只见唐嘉苑回身,眉目间尽是清高的倨傲,她往前扫了一眼,吩咐丫鬟道:“把伤药钱给这位姑娘。”闻言,落雁瞪大了眼,这不是羞辱人吗?
虞锦也忍不住嘴角抽搐,想必当初在灵州,唐嘉苑在她面前应当收敛得很是辛苦吧。
还是沉溪上前扯了扯落雁,她自上而下扫视了唐嘉苑一眼,稳声道:“不必了。”
唐嘉苑脸色一变,不必就不必,这眼神是几个意思?
“你——”
“姑娘。”丫鬟适时拉住她,低语道:“老爷还等着呢。”
唐嘉苑这才不情不愿地退了一步,剜了她们那位不作声的主子一眼。
虞锦受了这一眼,只将手伸进帽纱里摁了摁嘴角,不愧是南祁王的侍女,那气势拿捏得准准的。
思及此,虞锦不免想远了。
待她回了虞家,不如就照沉溪的模板训几个贴身侍女,如此倒是省心许多……
“王爷!”
落雁一声低呼,打断了虞锦的思绪。
她蓦然一怔,顺着落雁的目光仰头看去,就见自二楼往下的红木台阶上正站着个靛蓝色身影,衣冠齐整、神色冷然,不是沈却是谁?
虞锦脑袋嗡了一声,他不是应当在军营么?
正这时,又见方才还颇为傲慢的唐嘉苑脸色一变,向前走了几步至沈却面前,对着他身后蓄须的中年男子道:“父亲。”
又低低道:“王爷。”
那嗓音,柔得能拧出水来。
沈却没瞧唐嘉苑,而是隔着帷帽与虞锦遥遥相望。
虞锦僵住,一颗心提到了嗓子眼,只盼他此刻莫要唤她名字才好。
气氛有一时的凝滞,唐百晔尬笑了两声,摆手示意唐嘉苑退到一旁,打破沉默道:“这位是……”
落雁扬眉吐气一般,扶着虞锦的手臂向前几步,说话时还瞥了唐嘉苑一眼,她福身道:“王爷,奴婢正陪三姑娘游街。”
三姑娘一出,唐百晔顿时了然,如今原州谁人不知南祁王还有幼妹。
而唐嘉苑却是愣住,满脸懊悔地垂下头。
虞锦怕在唐嘉苑面前露了马脚,是以不欲开口,她忙捏着帕子掩唇咳嗽:“咳,咳咳咳……”
一声接着一声。
半响,沈却终于轻拧了下眉头,道:“病了乱跑什么。”
说罢,他又说:“还不去倒水。”
落雁连忙应是。
沈却几步下了台阶,骨节分明的手便要伸过来拨开她的帷帽,虞锦一怔,不及深想,便是一个扬手拍开,“啪”——
格外清脆响亮。
众人惊愕,沈却也难得顿住。
虞锦指尖僵了一下,另一只手攥了攥裙摆,思忖片刻,此局无解,先跑再说。
于是虞锦想也不想,转身提着裙摆仓促离开。
“姑娘!”
“姑娘您慢些!”
沉溪不知所以,反应过来后赶忙追上前去。
这场面多少让人有些一头雾水。
但落雁却自觉揣摩出了虞锦的心思,追上去的脚步陡然一顿,回头张了张嘴,又张了张嘴,道:“王爷,姑娘大病初愈,忍着不适要给您缝制安神的药囊,连制作药囊的缎子都是精挑细选的。

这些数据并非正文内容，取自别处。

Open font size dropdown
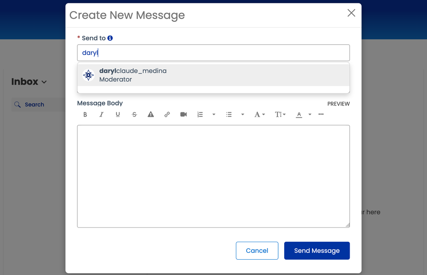Image resolution: width=427 pixels, height=275 pixels. click(280, 114)
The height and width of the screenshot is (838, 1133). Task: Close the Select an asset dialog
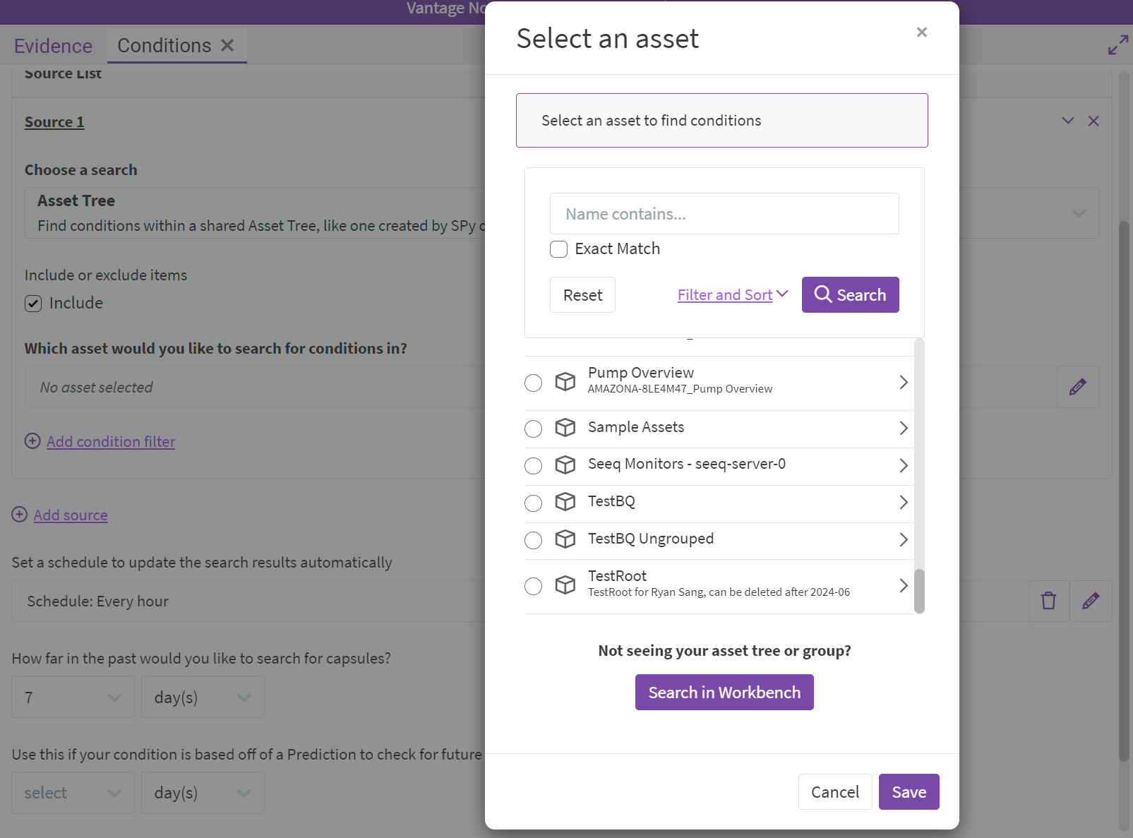(921, 32)
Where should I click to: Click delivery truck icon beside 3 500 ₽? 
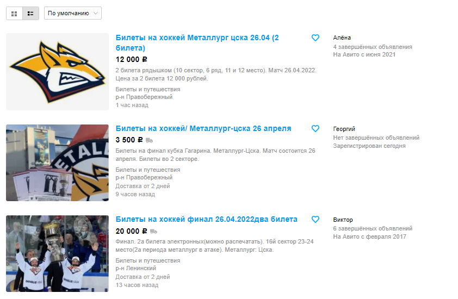tap(149, 140)
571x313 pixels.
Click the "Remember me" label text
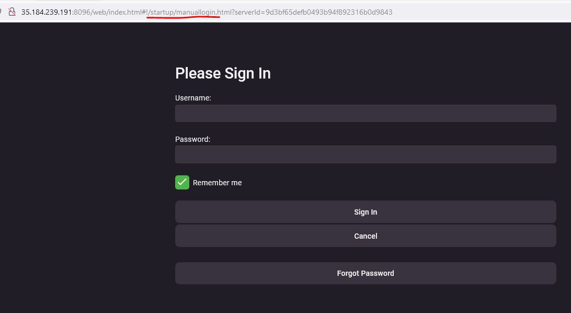[x=217, y=183]
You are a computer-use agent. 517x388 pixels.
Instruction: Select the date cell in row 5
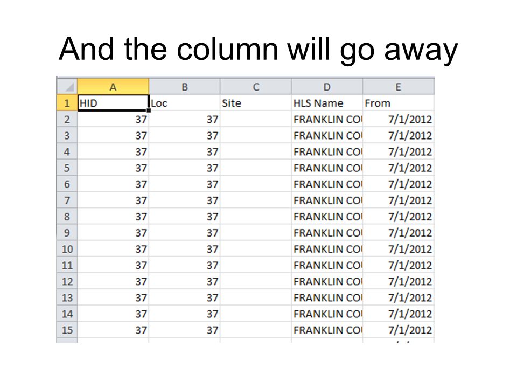[x=399, y=168]
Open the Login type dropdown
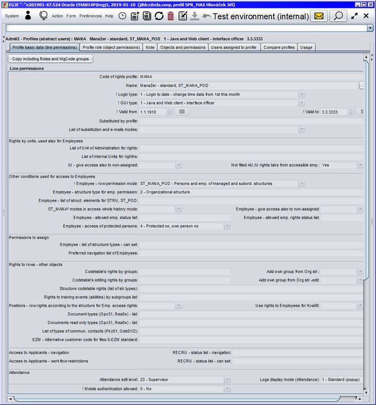Image resolution: width=376 pixels, height=405 pixels. tap(301, 94)
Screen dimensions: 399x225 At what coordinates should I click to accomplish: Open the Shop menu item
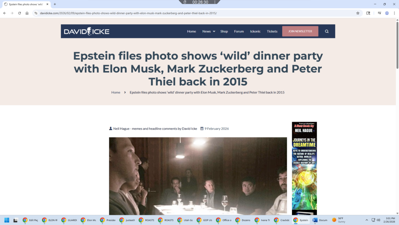[224, 31]
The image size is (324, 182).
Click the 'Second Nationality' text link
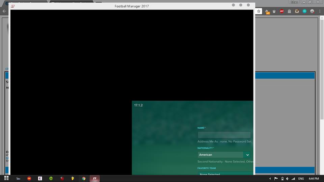(225, 162)
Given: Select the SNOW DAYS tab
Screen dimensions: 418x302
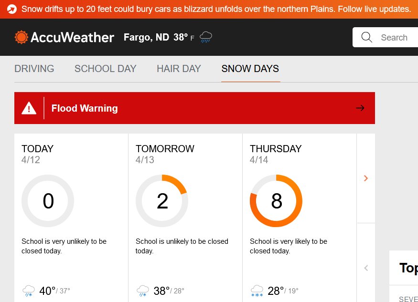Looking at the screenshot, I should [250, 69].
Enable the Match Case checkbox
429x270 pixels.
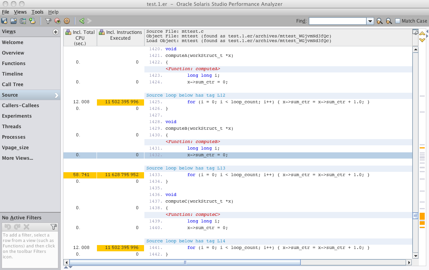coord(397,21)
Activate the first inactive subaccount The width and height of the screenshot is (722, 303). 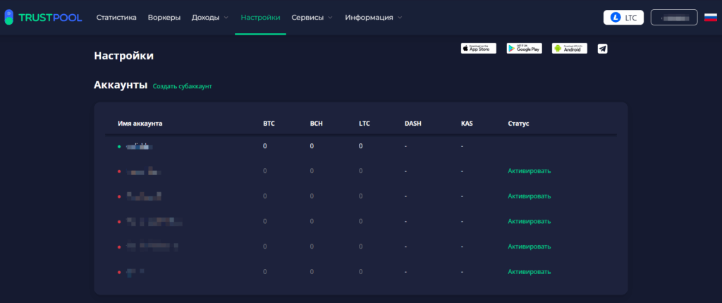pos(529,171)

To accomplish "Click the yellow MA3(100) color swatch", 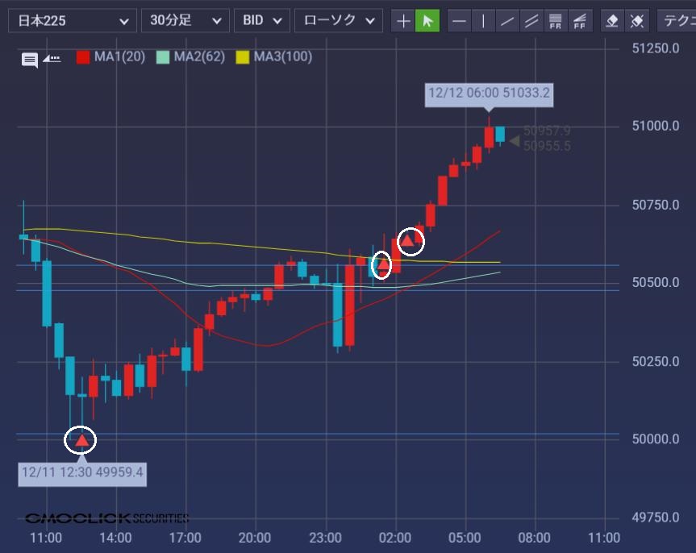I will [x=242, y=56].
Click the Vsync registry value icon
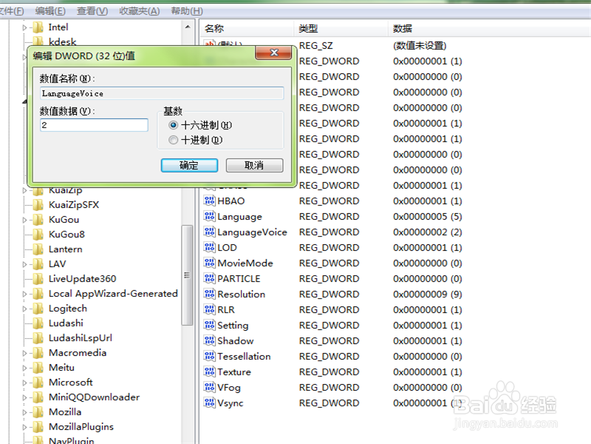The width and height of the screenshot is (591, 444). (x=212, y=403)
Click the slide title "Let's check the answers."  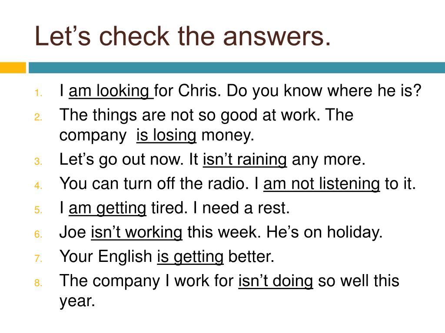[x=183, y=36]
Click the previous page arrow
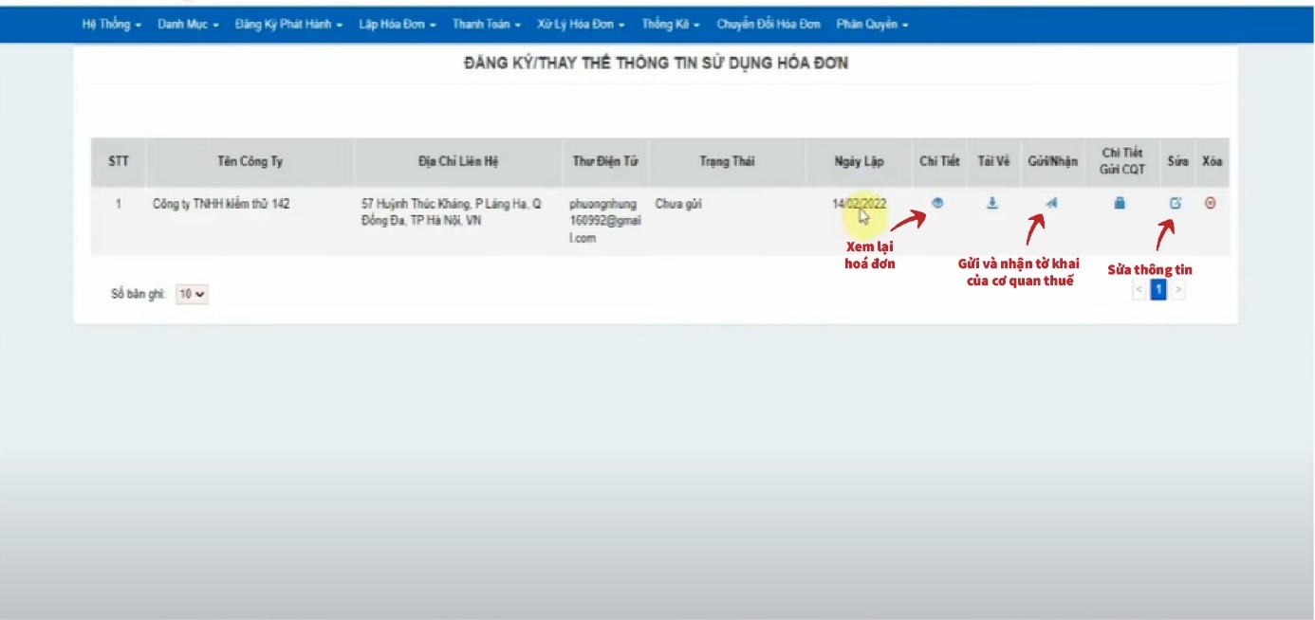 1139,290
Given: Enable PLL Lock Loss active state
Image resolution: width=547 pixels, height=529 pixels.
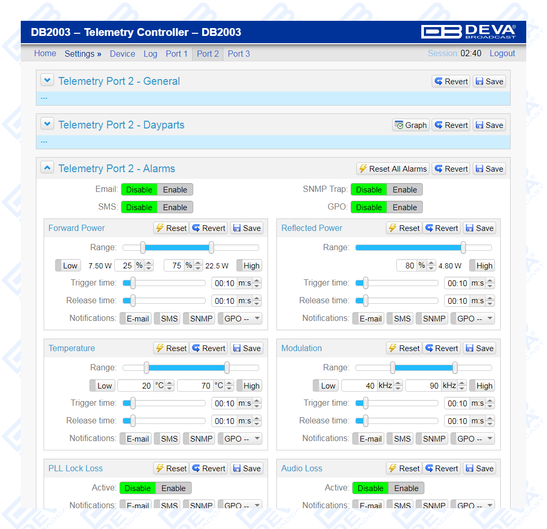Looking at the screenshot, I should pyautogui.click(x=174, y=488).
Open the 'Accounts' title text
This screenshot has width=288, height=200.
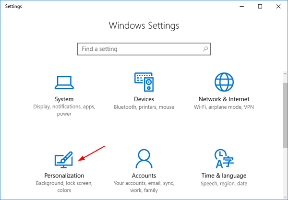pyautogui.click(x=144, y=176)

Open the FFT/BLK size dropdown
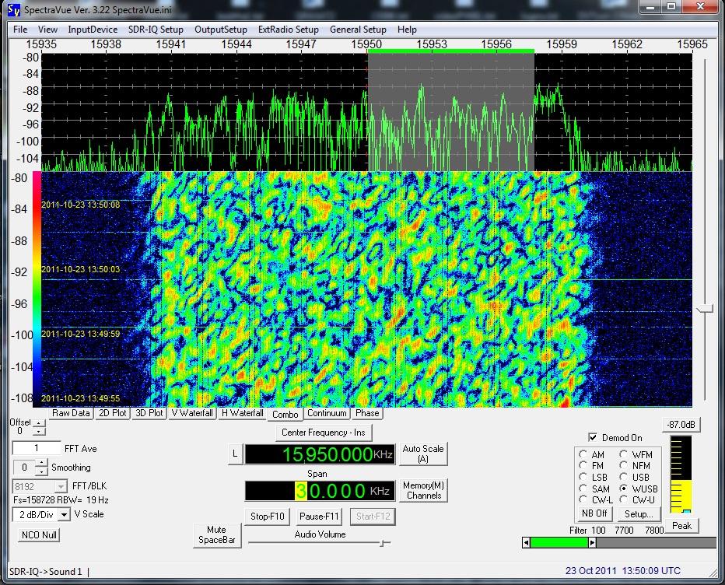61,486
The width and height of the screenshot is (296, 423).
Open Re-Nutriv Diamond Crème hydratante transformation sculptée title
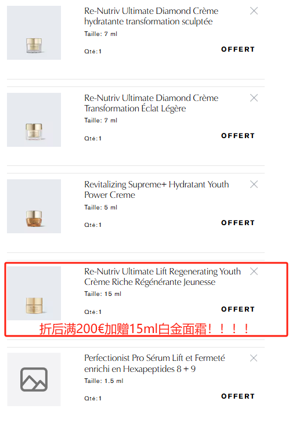tap(151, 16)
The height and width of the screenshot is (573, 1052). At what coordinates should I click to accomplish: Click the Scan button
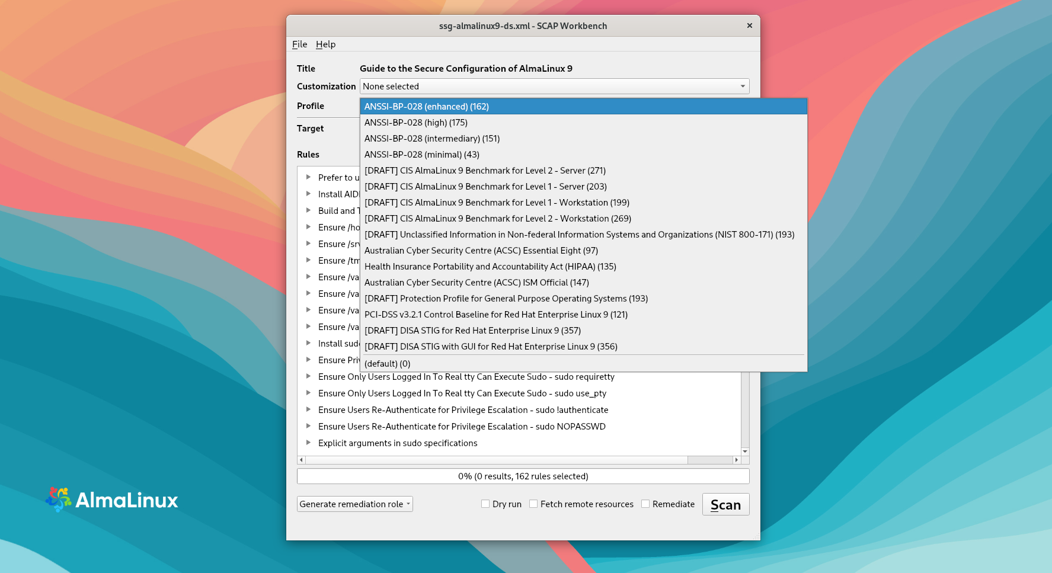[725, 505]
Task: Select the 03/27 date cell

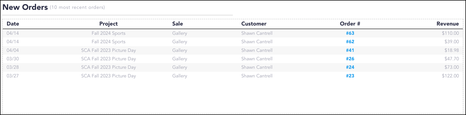Action: 13,76
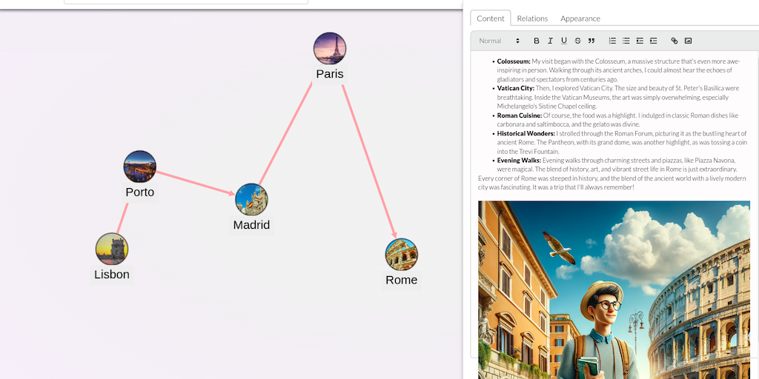Select the Paris node on the graph
This screenshot has width=759, height=379.
click(330, 49)
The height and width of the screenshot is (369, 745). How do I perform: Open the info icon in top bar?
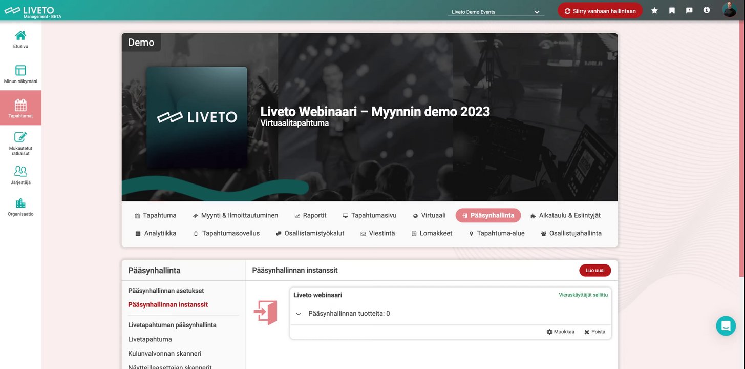[707, 10]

”
沈却目光落在她怀里那匹布上。
落雁又道:“您这几日未回,姑娘日日询问,又怕扰了您,还担忧军营吃食过糙,让奴婢自明日起日日给您送汤。”
而王爷您呢。
想来古人云,无风不起浪,亦是有几分道理的,那话本子里的故事,十分真说不上,但两三分未必没有。
落雁轻轻一叹,虞姑娘盼兄长盼了这么多时日,转头却见兄长为别的女子忽略自己,难免伤了心。
且落雁以为王爷待虞姑娘终有不同,很是拿她当小主子伺候,眼下不由有些失望。
她恭敬道:“奴婢多言。”而后福身告退。
沈却:“……”
长久的静默后,唐嘉苑得父亲示意,正欲出声,却见南祁王负手下楼,仪态端正地径直走向门外。
元钰清对着唐百晔和善地笑笑,追上前道:“王爷,唐家这——”
“你盯着。”
沈却言简意赅地下了命令,没有过多的言语,也没有过多的神情,那双素来冷寂凌厉的眸子让人看不出多余的情绪。